The aliphatic monocarboxylic acid to be used in the first composition of the system according to the present invention is preferably selected from the group consisting of formic acid, propionic acid, glycolic acid and acetic acid, most preferably said aliphatic monocarboxylic acid is formic acid.

In a preferred embodiment of preparing the zeolite treated with aliphatic monocarboxylic acid concentrated, formic acid, most preferably 99% by weight formic acid, is sprayed onto zeolite, preferably a basic zeolite of type A or X. The critical temperature in this case is 50 °C, preferably 45 °C, most preferably 35 °C such as 30 °C.

In another preferred embodiment concentrated acetic acid, preferably 99% by weight acetic acid, is sprayed onto zeolite, preferably a basic zeolite of type A or X. The critical temperature in this case is 50 °C, preferably 45 °C, most preferably 35 °C such as 30 °C.

In yet another preferred embodiment concentrated propionic acid, preferably 99% by weight propionic acid, is sprayed onto zeolite, preferably a basic zeolite of type A or X. The critical temperature in this case is 50 °C, preferably 45 °C, most preferably 35 °C such as 30 °C.

When all the monocarboxylic acid is dosed into the reactor the reaction is completed. After cooling down to room temperature the product is ready. The product has a shelf life of at least several months, possibly years. Preferably, the product is coated or encapsulated after cooling.

As the pore volume of the zeolite varies the amount of carboxylic acid readily impregnated may vary accordingly.
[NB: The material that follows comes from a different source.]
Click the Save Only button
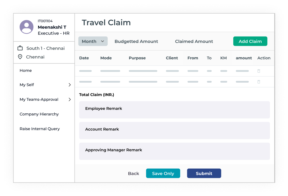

The acidic metal salt in the first composition of the system of the present invention is preferably an aluminum salt, more preferably aluminium sulphate. Aluminum salts are acidic, so they aid in suppressing the tanning reaction during the first step. The amount of the acidic salt is preferably from 40 to 80 % by weight, more preferably from 50 to 70 % by weight, most preferably from 50 to 65 % by weight, such as 50 to 55 % by weight. The sulphate salt aids in buffering the tanning solution and results in enhanced performance in combination with the monocarboxylic acid, preferably formic acid, treated zeolite. The rise in pH during tanning is delayed and the tanning procedure is more controlled when using sulphate salt. The hide becomes tanned to the core and the tanning is more efficient. The tanning effect will be restricted to the hide surface if mere zeolite is used without the monocarboxylic acid, and the core will become inflexible and unyielding. Despite of the addition of a sulphate salt a monocarboxylic acid impregnation is required. The addition of the metal salt further aids in preserving or even lowering the final temperature of the composition which tends to increase due to the exothermic reaction between the zeolite and the monocarboxylic acid. The complexing agent in the first composition of the system of the present invention is preferably selected from aliphatic monocarboxylic acid having a pKa value from 2.7 to 5.3, preferably from 3 to 5. More preferably, the complexing agent is selected from the group consisting of citric acid, malic acid, tartaric acid, glycolic acid, lactic acid, phtalic acid, acrylic acid and homo, tert and co-polymers thereof with other ethylenically unsaturated substances or mixtures thereof. Most preferably the complexing agent is citric acid, malic acid or tartaric acid. Especially favoured is citric acid. The complexing agent provides additional buffering in the system and helps fixate the tanning agent in the collagen structure. The amount of the complexing agent is preferably from 4 to 30 % by weight, more preferably from 5 to 20 % by weight, most preferably from 6 to 15 % by weight, such as from 7 to 12 % by weight, or even from 7 to 10 % by weight. It was found that the most preferred amount gives the optimum balance in buffering and fixation.

The first composition preferably further comprises complexing agent(s) with acidic character. This complexing agent is preferably selected from EDTA, DTPA, phos- phonic acid or citric acid, amino-acids, polypeptides based on amino acids such as aspartic acid, glutamic acid, lysine, histidine, arginine or phenylalanine. Finally, polysilicic acid, resinsyntans and oligomeric condensation resins i.e. syntans with sulfonic acid groups or phosphonic acid groups can be applied. Optionally non swelling acids such as aromatic sulfonic acids may be used.

The zeolite of the second composition of the system according to the present invention is made accordingly to the zeolite of the first composition and has the same preferred features as described above.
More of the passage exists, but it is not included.